I believed. Until now the story could have been a lunatics fancy, or a tall tale, but Frankenstein's Monster was a real thing. I felt sure that this was no play-actor, no imposter. Frankenstein's Monster was loose in the mall, dressed in fetish gear and speaking French with a Winston Churchill voice. It would be funny, if not for the four deaths, maybe more, and the sight of those powerful limbs, barely kept in control.

"What did he say?" I asked.

"That they're back. You might want to distance yourself from me if you wish to avoid a tableau."


But it was too late. Around the corner came a couple apparently looking for someone. They pointed at Frankenstein - the Master, not the Wretch - and briskly walked over.

"You had us worried," said the woman, helping Frankenstein to his feet.

"Come on, we're late already," said the man. He arranged the cloak to cover Frankenstein's chest, then hustled the older man out. Frankenstein made no effort o talk to me, and his Monster had disappeared into the crowd. This I considered an impressive feat, considering his height.

The couple with Frankenstein in tow had gotten perhaps fifty feet when the man let go and walked back to me - me!

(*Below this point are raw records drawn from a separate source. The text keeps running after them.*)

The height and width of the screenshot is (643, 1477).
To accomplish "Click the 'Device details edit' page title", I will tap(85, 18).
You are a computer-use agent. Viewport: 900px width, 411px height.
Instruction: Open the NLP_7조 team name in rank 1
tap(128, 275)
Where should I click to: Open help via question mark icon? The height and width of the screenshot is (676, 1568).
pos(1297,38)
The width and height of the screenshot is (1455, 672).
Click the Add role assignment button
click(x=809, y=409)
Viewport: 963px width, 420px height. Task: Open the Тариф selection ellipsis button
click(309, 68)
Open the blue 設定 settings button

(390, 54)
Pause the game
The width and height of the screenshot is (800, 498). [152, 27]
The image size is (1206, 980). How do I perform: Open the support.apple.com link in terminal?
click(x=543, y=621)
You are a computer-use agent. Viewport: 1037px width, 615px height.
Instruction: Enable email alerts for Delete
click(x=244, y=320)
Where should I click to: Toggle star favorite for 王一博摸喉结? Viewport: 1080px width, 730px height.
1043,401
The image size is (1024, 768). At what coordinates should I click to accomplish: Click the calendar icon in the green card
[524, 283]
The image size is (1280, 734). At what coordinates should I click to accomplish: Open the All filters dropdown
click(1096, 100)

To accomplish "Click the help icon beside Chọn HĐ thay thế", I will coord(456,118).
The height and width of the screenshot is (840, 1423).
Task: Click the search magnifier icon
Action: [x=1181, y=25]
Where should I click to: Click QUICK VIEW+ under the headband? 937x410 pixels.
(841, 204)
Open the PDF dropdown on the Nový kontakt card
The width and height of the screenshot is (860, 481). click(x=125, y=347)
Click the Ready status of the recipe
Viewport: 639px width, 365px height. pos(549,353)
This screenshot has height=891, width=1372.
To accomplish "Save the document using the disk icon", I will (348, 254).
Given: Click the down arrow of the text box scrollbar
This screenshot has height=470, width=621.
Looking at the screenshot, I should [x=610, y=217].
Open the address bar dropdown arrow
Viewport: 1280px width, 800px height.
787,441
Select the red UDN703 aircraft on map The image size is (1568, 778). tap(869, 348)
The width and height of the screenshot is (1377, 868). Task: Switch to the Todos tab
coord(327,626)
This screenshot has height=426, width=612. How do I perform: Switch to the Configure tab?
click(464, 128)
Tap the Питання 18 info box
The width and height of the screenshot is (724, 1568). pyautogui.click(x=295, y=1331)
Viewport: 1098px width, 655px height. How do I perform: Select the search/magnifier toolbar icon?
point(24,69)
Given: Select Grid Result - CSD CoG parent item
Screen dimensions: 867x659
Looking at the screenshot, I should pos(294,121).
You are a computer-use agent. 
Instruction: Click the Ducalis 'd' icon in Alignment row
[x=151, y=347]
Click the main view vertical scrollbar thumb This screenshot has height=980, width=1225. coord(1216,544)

"You were talking to him," he said. It came out as a statement, but was clearly a question. It begged for resolution.

"Yes," I said.

"Did he... umm," he began. "Did he say anything about being named Frankenstein?"

"Yes, he told a wild story?"

"Yes, that's the point. He has these episodes every now and then. He thinks he's Doctor Frankenstein, making Monsters with the help of Igor. I hope you didn't take any of it for real?"

"Monsters?" I replied. "Be serious."

"Yes, well? Don't worry about anything. He's being well taken care of."

"That's good to hear," I replied. "What about his tall friend?"

"What tall friend?"

"The tall guy that travels with him. The one in black makeup."

"I don't know what you're talking about. Grandpa's a recluse when he's on his medication. He doesn't have any big friends. He doesn't have any friends at all."


After they waked away, the big Monster guy stood up to his full height, becoming suddenly obvious. He looked directly at me. Then he smiled, and gave a "thumbs up" sign.

He could be another sad case of psychosis. Someone who was convinced that he was Frankenstein's monster. Someone reportedly capable of having big temper tantrums, and of killing four people in a rage.


Or he just
might be what he's advertised to be - a genuine Monster, about two centuries old, yet still as child capable of tantrums. Away from the restraining influence of his Master.


And I don't know which possibility is the scarier.